The poor progress of his invasion seems to have taken an additional toll on his health.
In a televised meeting on April 21, the "bloated" leader, sitting at a desk and discussing the invasion with his defence minister Sergei Shoigu, seemed to be gripping the corner of his desk firmly in an apparent attempt to hid a trembling hand.
A report from Telegram channel General SVR claimed that Putin, who turns 70 in October, would be incapacitated "for a short time” this month following a surgical procedure.
The report added that he planned to hand the reins over to close aide Nikolai Patrushev, former chief of the Federal Security Service, while he recuperates.
Despite predictions of a fiery Victory Day speech, President Putin was somewhat muted this morning.
Russian President Vladimir Putin and Defence Minister Sergei Shoigu speak after the military parade
He attempted to justify the attack on Ukraine by drawing parallels with the Soviet Union’s struggle against Hitler ’s Germany but stopped short of announcing any major new escalation of the conflict.

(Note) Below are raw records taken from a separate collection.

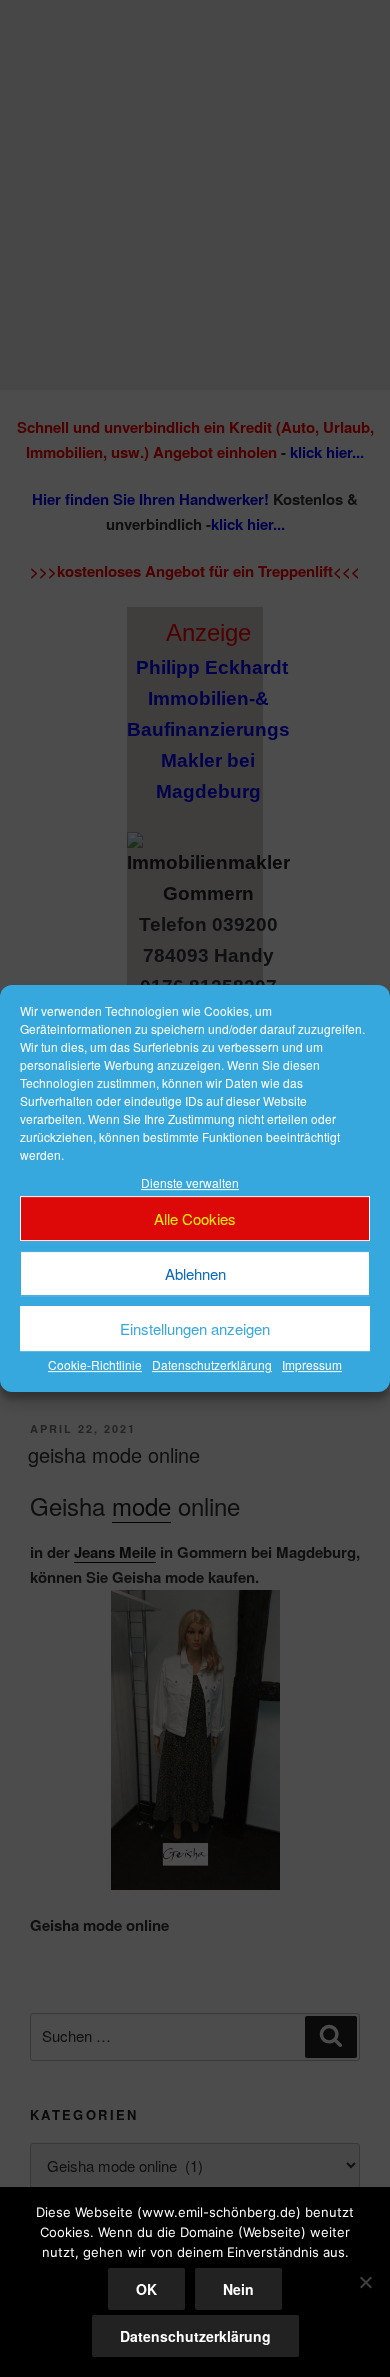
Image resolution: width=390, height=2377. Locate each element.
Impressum (312, 1365)
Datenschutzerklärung (212, 1365)
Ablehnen (195, 1273)
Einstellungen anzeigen (195, 1328)
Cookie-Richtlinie (95, 1365)
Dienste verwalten (190, 1182)
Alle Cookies (195, 1218)
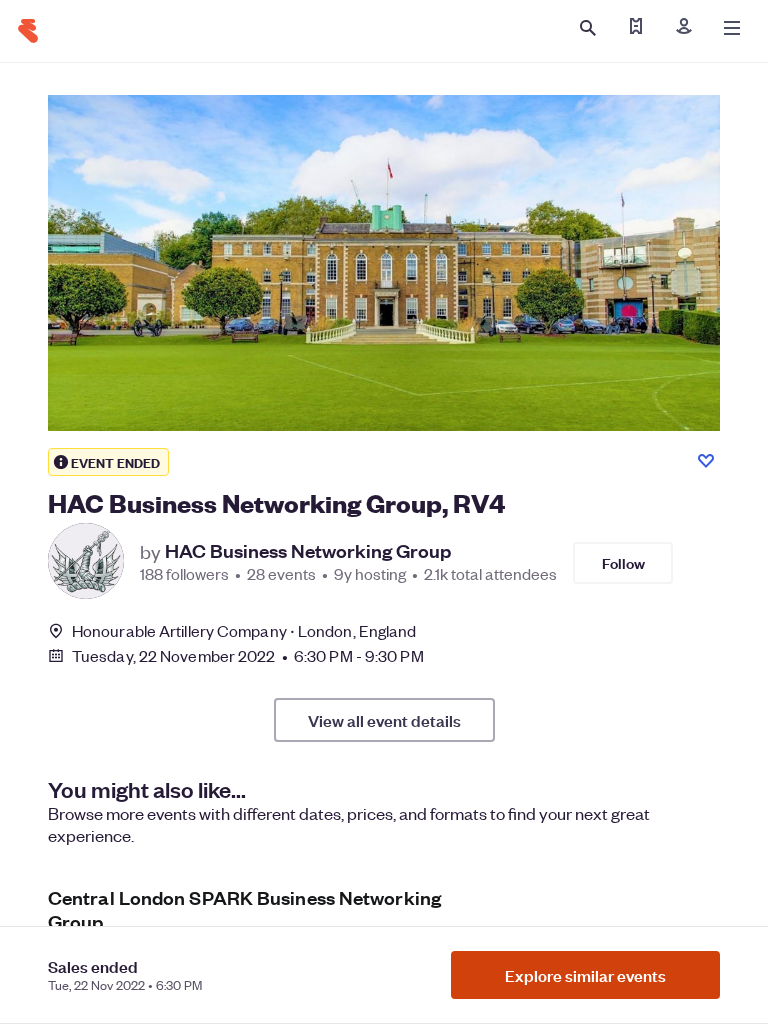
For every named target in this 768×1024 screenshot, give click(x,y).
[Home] (28, 31)
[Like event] (706, 461)
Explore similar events (585, 975)
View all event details (384, 720)
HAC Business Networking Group (308, 551)
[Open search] (588, 28)
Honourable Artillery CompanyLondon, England (244, 630)
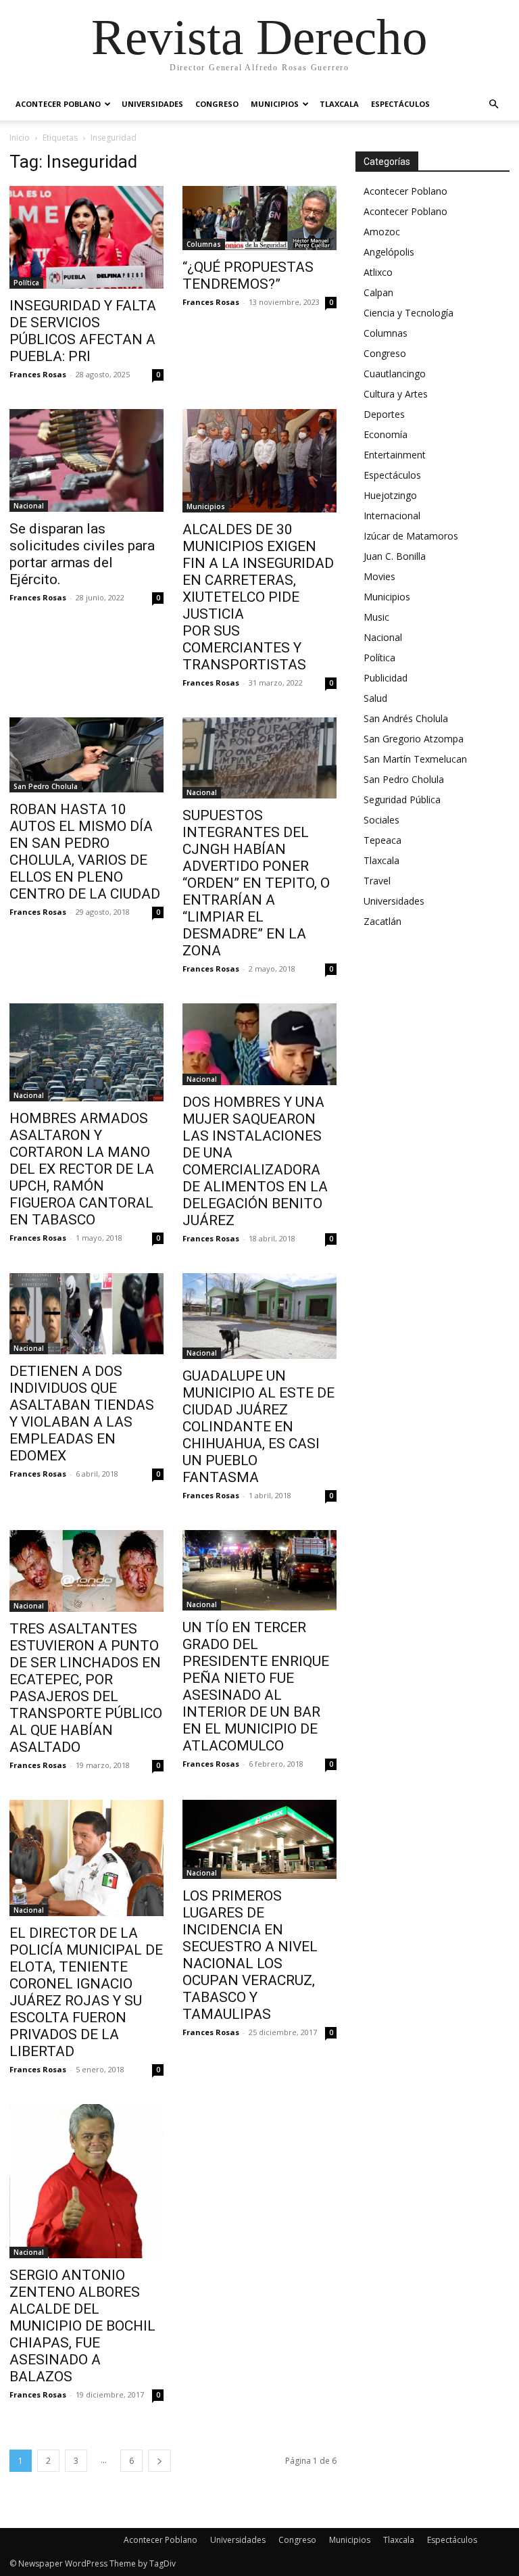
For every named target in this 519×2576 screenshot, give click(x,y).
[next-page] (159, 2461)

Instead, by focusing on what he claimed was a Ukrainian plan for a major crackdown on pro-Russian communities in the Donbas region he appeared to be preparing the ground for a limited occupation of just that area and abandoning his wider claims on Ukrainian territory.
"You are fighting for our people in Donbas, for the security of our motherland, its future," he said.
The Russian public tend to be quite patriotic by nature, and are likely to have taken Putin’s words at face value.
However, some Russians tuning in to watch the parade on TV may have been met with a very different message.
The BBC's Francis Scarr reports that the name of every show had been changed to "On your hands is the blood of thousands of Ukrainians and their hundreds of murdered children. TV and the authorities are lying. No to war".